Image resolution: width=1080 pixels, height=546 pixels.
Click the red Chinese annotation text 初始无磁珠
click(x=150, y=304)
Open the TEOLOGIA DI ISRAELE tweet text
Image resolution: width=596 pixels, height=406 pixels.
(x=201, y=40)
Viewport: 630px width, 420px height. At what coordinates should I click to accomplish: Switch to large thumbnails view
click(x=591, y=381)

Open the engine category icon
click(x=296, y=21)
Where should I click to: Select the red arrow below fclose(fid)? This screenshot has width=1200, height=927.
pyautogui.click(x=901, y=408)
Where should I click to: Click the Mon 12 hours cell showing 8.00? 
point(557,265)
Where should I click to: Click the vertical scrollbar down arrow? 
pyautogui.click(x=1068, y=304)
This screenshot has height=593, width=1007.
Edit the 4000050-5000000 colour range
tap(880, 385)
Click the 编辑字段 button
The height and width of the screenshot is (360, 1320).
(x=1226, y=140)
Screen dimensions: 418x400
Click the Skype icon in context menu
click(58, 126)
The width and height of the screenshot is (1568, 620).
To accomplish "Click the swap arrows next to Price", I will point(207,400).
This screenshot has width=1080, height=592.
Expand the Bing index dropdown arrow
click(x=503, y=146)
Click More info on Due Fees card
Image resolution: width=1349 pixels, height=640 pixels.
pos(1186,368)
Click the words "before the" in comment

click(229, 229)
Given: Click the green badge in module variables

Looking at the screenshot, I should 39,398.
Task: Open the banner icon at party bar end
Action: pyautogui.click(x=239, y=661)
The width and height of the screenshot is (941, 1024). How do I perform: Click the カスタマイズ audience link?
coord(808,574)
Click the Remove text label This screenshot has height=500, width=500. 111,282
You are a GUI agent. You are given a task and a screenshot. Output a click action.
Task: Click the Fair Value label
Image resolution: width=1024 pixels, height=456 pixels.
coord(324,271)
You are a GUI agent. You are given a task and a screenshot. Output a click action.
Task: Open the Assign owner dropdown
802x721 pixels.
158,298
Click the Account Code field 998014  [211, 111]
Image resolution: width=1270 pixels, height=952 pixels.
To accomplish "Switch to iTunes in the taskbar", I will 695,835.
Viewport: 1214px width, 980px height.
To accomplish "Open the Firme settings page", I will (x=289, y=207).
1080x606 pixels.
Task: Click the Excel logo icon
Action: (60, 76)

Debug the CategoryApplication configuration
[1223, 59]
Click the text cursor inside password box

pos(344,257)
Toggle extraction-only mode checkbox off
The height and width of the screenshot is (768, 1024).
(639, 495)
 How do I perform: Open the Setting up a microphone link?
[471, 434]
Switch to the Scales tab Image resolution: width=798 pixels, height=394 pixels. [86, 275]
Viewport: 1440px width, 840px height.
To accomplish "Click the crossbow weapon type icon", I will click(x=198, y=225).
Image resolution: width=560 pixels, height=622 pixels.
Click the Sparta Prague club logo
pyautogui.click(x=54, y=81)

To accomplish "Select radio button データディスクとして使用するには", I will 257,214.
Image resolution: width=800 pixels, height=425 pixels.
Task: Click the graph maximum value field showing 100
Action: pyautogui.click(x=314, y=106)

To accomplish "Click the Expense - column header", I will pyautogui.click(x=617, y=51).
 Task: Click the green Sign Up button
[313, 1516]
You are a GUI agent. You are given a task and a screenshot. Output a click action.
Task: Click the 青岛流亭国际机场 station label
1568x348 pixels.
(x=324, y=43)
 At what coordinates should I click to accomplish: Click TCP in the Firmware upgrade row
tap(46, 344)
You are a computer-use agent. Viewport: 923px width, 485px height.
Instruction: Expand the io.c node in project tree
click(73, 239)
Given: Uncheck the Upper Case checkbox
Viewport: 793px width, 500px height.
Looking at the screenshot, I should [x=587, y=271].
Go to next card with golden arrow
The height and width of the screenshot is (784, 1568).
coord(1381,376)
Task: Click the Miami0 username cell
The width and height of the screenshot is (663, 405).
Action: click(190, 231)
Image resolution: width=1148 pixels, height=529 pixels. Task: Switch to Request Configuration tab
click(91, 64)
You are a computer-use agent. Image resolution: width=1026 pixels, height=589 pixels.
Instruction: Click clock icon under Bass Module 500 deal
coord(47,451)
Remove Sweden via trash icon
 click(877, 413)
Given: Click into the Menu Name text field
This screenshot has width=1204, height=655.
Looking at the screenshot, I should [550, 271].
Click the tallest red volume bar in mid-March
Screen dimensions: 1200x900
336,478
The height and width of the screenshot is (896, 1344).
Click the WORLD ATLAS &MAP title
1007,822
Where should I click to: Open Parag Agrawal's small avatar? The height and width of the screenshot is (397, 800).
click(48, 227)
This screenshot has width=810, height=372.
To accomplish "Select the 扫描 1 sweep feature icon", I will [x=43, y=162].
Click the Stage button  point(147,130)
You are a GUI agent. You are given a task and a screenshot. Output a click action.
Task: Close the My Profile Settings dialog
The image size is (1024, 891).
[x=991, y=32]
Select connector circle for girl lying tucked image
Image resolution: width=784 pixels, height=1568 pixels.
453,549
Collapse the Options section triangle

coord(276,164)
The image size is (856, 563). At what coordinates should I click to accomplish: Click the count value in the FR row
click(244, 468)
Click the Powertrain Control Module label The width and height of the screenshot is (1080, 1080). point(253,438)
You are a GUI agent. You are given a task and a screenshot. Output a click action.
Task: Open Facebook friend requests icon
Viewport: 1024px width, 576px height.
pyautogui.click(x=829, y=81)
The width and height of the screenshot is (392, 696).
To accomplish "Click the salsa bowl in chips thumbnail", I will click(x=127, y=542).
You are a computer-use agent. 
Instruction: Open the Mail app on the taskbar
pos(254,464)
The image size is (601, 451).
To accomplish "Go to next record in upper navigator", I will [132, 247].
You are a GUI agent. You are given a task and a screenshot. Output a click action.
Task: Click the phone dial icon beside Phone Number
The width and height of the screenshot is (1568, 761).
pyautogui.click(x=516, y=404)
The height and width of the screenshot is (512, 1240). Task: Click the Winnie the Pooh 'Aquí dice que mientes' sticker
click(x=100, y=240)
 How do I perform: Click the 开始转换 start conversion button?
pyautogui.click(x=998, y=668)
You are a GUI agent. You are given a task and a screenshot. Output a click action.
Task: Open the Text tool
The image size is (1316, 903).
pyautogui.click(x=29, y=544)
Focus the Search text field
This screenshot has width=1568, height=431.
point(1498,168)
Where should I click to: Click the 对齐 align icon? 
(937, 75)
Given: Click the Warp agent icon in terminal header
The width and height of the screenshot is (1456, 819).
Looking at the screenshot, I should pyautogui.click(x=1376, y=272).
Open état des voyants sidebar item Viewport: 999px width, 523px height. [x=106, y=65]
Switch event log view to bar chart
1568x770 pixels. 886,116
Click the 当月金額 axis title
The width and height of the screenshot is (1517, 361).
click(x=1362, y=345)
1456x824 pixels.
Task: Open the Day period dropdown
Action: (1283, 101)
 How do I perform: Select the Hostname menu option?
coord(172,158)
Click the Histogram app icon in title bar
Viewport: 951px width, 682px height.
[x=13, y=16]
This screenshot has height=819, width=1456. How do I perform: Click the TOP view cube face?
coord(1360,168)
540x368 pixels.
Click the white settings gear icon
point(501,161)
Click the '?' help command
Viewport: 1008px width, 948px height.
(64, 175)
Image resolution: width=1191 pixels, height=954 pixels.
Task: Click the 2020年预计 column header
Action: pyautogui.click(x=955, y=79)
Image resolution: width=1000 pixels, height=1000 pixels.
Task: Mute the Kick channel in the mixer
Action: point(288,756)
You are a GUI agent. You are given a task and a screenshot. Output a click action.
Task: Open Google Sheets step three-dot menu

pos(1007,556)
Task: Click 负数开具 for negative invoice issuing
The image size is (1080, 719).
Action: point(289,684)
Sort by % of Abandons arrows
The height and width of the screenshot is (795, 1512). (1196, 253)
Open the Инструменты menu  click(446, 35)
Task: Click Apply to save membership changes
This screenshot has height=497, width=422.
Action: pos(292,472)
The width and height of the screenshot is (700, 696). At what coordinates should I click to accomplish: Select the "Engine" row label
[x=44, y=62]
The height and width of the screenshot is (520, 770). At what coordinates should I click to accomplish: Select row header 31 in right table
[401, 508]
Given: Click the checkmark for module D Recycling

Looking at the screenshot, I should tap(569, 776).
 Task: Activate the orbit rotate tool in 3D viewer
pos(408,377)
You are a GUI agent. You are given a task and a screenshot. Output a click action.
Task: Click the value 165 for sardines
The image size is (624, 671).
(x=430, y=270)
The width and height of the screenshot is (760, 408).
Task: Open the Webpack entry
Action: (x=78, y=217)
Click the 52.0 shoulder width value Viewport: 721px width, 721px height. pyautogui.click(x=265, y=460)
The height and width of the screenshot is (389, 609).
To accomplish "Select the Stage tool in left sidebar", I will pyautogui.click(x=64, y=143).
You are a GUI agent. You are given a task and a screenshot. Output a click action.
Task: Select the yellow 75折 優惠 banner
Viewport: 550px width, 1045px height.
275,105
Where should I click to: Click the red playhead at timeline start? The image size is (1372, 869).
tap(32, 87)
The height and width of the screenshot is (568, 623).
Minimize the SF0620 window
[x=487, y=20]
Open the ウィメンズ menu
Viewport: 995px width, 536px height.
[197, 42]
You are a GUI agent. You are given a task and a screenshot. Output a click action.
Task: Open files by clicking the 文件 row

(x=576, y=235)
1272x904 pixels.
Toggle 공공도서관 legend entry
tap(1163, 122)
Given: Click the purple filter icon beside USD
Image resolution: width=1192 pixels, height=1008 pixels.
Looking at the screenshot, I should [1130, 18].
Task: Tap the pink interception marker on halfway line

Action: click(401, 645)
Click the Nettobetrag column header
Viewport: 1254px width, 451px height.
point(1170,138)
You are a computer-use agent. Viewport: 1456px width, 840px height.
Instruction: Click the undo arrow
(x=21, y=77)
·····
Stated problem:
Reproduce the items above verbatim, starting at the line that contains "Image resolution: width=1270" and ending after the line that contains "coord(1381,376)".

Task result:
Image resolution: width=1270 pixels, height=952 pixels.
To accomplish "Switch to iTunes in the taskbar", I will 695,835.
Viewport: 1214px width, 980px height.
To accomplish "Open the Firme settings page", I will (x=289, y=207).
1080x606 pixels.
Task: Click the Excel logo icon
Action: (60, 76)

Debug the CategoryApplication configuration
[1223, 59]
Click the text cursor inside password box

pos(344,257)
Toggle extraction-only mode checkbox off
The height and width of the screenshot is (768, 1024).
(639, 495)
 How do I perform: Open the Setting up a microphone link?
[471, 434]
Switch to the Scales tab Image resolution: width=798 pixels, height=394 pixels. [86, 275]
Viewport: 1440px width, 840px height.
To accomplish "Click the crossbow weapon type icon", I will click(x=198, y=225).
Image resolution: width=560 pixels, height=622 pixels.
Click the Sparta Prague club logo
pyautogui.click(x=54, y=81)

To accomplish "Select radio button データディスクとして使用するには", I will 257,214.
Image resolution: width=800 pixels, height=425 pixels.
Task: Click the graph maximum value field showing 100
Action: pyautogui.click(x=314, y=106)

To accomplish "Click the Expense - column header", I will pyautogui.click(x=617, y=51).
 Task: Click the green Sign Up button
[313, 1516]
You are a GUI agent. You are given a task and a screenshot. Output a click action.
Task: Click the 青岛流亭国际机场 station label
1568x348 pixels.
(x=324, y=43)
 At what coordinates should I click to accomplish: Click TCP in the Firmware upgrade row
tap(46, 344)
You are a computer-use agent. Viewport: 923px width, 485px height.
Instruction: Expand the io.c node in project tree
click(73, 239)
Given: Uncheck the Upper Case checkbox
Viewport: 793px width, 500px height.
Looking at the screenshot, I should [x=587, y=271].
Go to next card with golden arrow
The height and width of the screenshot is (784, 1568).
coord(1381,376)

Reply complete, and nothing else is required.